# What you need to do
Write down every entry once more, exactly as it reads.

# Given data

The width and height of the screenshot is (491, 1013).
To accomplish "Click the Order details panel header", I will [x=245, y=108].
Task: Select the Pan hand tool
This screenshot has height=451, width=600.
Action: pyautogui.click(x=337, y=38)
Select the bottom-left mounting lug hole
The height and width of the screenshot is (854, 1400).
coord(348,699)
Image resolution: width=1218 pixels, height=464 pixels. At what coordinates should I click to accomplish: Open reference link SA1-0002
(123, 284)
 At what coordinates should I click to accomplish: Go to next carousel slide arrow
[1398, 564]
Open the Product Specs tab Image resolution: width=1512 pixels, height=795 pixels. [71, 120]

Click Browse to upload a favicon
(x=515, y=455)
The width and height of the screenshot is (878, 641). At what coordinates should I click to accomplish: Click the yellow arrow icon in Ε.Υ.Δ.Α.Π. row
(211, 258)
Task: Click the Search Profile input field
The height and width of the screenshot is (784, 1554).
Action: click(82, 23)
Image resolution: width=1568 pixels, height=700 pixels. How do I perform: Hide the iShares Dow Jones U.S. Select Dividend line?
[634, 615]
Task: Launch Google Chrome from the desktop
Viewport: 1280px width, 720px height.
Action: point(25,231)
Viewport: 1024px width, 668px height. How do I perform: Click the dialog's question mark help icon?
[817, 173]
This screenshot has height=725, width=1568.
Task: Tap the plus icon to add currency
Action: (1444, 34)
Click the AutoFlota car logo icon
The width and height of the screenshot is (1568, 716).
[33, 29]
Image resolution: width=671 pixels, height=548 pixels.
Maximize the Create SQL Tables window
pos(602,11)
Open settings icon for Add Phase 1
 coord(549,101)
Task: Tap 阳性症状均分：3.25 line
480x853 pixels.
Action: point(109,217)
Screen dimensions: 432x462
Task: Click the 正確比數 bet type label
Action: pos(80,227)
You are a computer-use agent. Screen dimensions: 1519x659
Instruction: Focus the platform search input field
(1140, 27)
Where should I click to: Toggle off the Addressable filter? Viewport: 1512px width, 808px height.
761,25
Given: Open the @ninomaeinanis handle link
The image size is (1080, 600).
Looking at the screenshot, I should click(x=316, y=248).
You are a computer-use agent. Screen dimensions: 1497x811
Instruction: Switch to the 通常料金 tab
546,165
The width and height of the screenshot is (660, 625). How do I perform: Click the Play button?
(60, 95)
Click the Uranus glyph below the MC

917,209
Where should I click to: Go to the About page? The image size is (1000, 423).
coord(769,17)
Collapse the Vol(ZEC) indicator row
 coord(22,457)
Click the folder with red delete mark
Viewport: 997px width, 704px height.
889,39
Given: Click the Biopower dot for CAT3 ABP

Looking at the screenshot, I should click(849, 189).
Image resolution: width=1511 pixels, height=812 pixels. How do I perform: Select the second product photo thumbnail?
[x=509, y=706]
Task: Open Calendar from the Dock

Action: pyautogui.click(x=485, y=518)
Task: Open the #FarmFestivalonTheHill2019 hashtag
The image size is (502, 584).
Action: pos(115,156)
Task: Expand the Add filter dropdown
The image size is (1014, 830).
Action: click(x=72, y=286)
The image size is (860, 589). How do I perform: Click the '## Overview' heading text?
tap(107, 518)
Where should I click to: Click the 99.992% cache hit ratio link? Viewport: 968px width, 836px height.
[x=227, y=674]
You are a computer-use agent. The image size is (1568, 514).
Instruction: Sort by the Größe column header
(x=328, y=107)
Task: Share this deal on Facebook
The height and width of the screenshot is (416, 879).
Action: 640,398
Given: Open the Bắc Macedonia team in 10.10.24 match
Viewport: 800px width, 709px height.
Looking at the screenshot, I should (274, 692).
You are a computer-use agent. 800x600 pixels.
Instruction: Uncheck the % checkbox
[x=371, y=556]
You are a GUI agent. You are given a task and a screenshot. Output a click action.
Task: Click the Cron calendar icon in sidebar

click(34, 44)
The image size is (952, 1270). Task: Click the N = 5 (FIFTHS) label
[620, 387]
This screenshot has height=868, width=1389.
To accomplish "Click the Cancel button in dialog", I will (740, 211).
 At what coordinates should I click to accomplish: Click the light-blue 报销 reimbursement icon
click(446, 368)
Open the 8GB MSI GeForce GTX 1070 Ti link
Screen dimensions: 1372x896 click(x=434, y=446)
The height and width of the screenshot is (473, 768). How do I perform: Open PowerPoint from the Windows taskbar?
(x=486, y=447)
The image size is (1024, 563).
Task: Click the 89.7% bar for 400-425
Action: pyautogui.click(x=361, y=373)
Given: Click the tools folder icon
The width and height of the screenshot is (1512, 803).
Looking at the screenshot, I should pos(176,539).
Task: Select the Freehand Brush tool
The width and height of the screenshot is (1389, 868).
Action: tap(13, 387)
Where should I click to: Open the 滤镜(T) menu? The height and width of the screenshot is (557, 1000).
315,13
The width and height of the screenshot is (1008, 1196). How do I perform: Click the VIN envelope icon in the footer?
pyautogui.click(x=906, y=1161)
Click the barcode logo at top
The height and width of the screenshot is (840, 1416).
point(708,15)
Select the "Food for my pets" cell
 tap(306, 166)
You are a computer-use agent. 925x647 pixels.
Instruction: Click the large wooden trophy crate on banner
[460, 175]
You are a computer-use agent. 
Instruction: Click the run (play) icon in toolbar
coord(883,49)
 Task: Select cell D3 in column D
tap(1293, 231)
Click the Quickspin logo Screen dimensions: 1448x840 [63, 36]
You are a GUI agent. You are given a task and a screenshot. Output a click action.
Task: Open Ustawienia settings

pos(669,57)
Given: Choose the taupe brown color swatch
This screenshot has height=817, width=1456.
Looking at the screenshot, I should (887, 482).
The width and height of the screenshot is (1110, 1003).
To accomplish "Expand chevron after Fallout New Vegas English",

# Exercise answer
The width and height of the screenshot is (491, 1013).
To accomplish "Click the Order details panel header", I will [x=245, y=108].
Task: Select the Pan hand tool
This screenshot has height=451, width=600.
Action: pyautogui.click(x=337, y=38)
Select the bottom-left mounting lug hole
The height and width of the screenshot is (854, 1400).
coord(348,699)
Image resolution: width=1218 pixels, height=464 pixels. At what coordinates should I click to accomplish: Open reference link SA1-0002
(123, 284)
 At what coordinates should I click to accomplish: Go to next carousel slide arrow
[1398, 564]
Open the Product Specs tab Image resolution: width=1512 pixels, height=795 pixels. [71, 120]

Click Browse to upload a favicon
(x=515, y=455)
The width and height of the screenshot is (878, 641). At what coordinates should I click to accomplish: Click the yellow arrow icon in Ε.Υ.Δ.Α.Π. row
(211, 258)
Task: Click the Search Profile input field
The height and width of the screenshot is (784, 1554).
Action: click(82, 23)
Image resolution: width=1568 pixels, height=700 pixels. How do I perform: Hide the iShares Dow Jones U.S. Select Dividend line?
[634, 615]
Task: Launch Google Chrome from the desktop
Viewport: 1280px width, 720px height.
Action: point(25,231)
Viewport: 1024px width, 668px height. How do I perform: Click the dialog's question mark help icon?
[817, 173]
This screenshot has height=725, width=1568.
Task: Tap the plus icon to add currency
Action: (1444, 34)
Click the AutoFlota car logo icon
The width and height of the screenshot is (1568, 716).
[33, 29]
Image resolution: width=671 pixels, height=548 pixels.
Maximize the Create SQL Tables window
pos(602,11)
Open settings icon for Add Phase 1
 coord(549,101)
Task: Tap 阳性症状均分：3.25 line
480x853 pixels.
Action: point(109,217)
Screen dimensions: 432x462
Task: Click the 正確比數 bet type label
Action: pos(80,227)
You are a computer-use agent. Screen dimensions: 1519x659
Instruction: Focus the platform search input field
(1140, 27)
Where should I click to: Toggle off the Addressable filter? Viewport: 1512px width, 808px height.
761,25
Given: Open the @ninomaeinanis handle link
The image size is (1080, 600).
Looking at the screenshot, I should click(x=316, y=248).
You are a computer-use agent. Screen dimensions: 1497x811
Instruction: Switch to the 通常料金 tab
546,165
The width and height of the screenshot is (660, 625). How do I perform: Click the Play button?
(60, 95)
Click the Uranus glyph below the MC

917,209
Where should I click to: Go to the About page? The image size is (1000, 423).
coord(769,17)
Collapse the Vol(ZEC) indicator row
 coord(22,457)
Click the folder with red delete mark
Viewport: 997px width, 704px height.
889,39
Given: Click the Biopower dot for CAT3 ABP

Looking at the screenshot, I should click(849, 189).
Image resolution: width=1511 pixels, height=812 pixels. How do I perform: Select the second product photo thumbnail?
[x=509, y=706]
Task: Open Calendar from the Dock

Action: pyautogui.click(x=485, y=518)
Task: Open the #FarmFestivalonTheHill2019 hashtag
The image size is (502, 584).
Action: pos(115,156)
Task: Expand the Add filter dropdown
The image size is (1014, 830).
Action: click(x=72, y=286)
The image size is (860, 589). How do I perform: Click the '## Overview' heading text?
tap(107, 518)
Where should I click to: Click the 99.992% cache hit ratio link? Viewport: 968px width, 836px height.
[x=227, y=674]
You are a computer-use agent. The image size is (1568, 514).
Instruction: Sort by the Größe column header
(x=328, y=107)
Task: Share this deal on Facebook
The height and width of the screenshot is (416, 879).
Action: 640,398
Given: Open the Bắc Macedonia team in 10.10.24 match
Viewport: 800px width, 709px height.
Looking at the screenshot, I should (274, 692).
You are a computer-use agent. 800x600 pixels.
Instruction: Uncheck the % checkbox
[x=371, y=556]
You are a GUI agent. You are given a task and a screenshot. Output a click action.
Task: Click the Cron calendar icon in sidebar

click(34, 44)
The image size is (952, 1270). Task: Click the N = 5 (FIFTHS) label
[620, 387]
This screenshot has height=868, width=1389.
To accomplish "Click the Cancel button in dialog", I will (740, 211).
 At what coordinates should I click to accomplish: Click the light-blue 报销 reimbursement icon
click(446, 368)
Open the 8GB MSI GeForce GTX 1070 Ti link
Screen dimensions: 1372x896 click(x=434, y=446)
The height and width of the screenshot is (473, 768). How do I perform: Open PowerPoint from the Windows taskbar?
(x=486, y=447)
The image size is (1024, 563).
Task: Click the 89.7% bar for 400-425
Action: pyautogui.click(x=361, y=373)
Given: Click the tools folder icon
The width and height of the screenshot is (1512, 803).
Looking at the screenshot, I should pos(176,539).
Task: Select the Freehand Brush tool
The width and height of the screenshot is (1389, 868).
Action: tap(13, 387)
Where should I click to: Open the 滤镜(T) menu? The height and width of the screenshot is (557, 1000).
315,13
The width and height of the screenshot is (1008, 1196). How do I perform: Click the VIN envelope icon in the footer?
pyautogui.click(x=906, y=1161)
Click the barcode logo at top
The height and width of the screenshot is (840, 1416).
point(708,15)
Select the "Food for my pets" cell
 tap(306, 166)
You are a computer-use agent. 925x647 pixels.
Instruction: Click the large wooden trophy crate on banner
[460, 175]
You are a computer-use agent. 
Instruction: Click the run (play) icon in toolbar
coord(883,49)
 Task: Select cell D3 in column D
tap(1293, 231)
Click the Quickspin logo Screen dimensions: 1448x840 [63, 36]
You are a GUI agent. You are given a task and a screenshot. Output a click action.
Task: Open Ustawienia settings

pos(669,57)
Given: Choose the taupe brown color swatch
This screenshot has height=817, width=1456.
Looking at the screenshot, I should (887, 482).
The width and height of the screenshot is (1110, 1003).
To accomplish "Expand chevron after Fallout New Vegas English",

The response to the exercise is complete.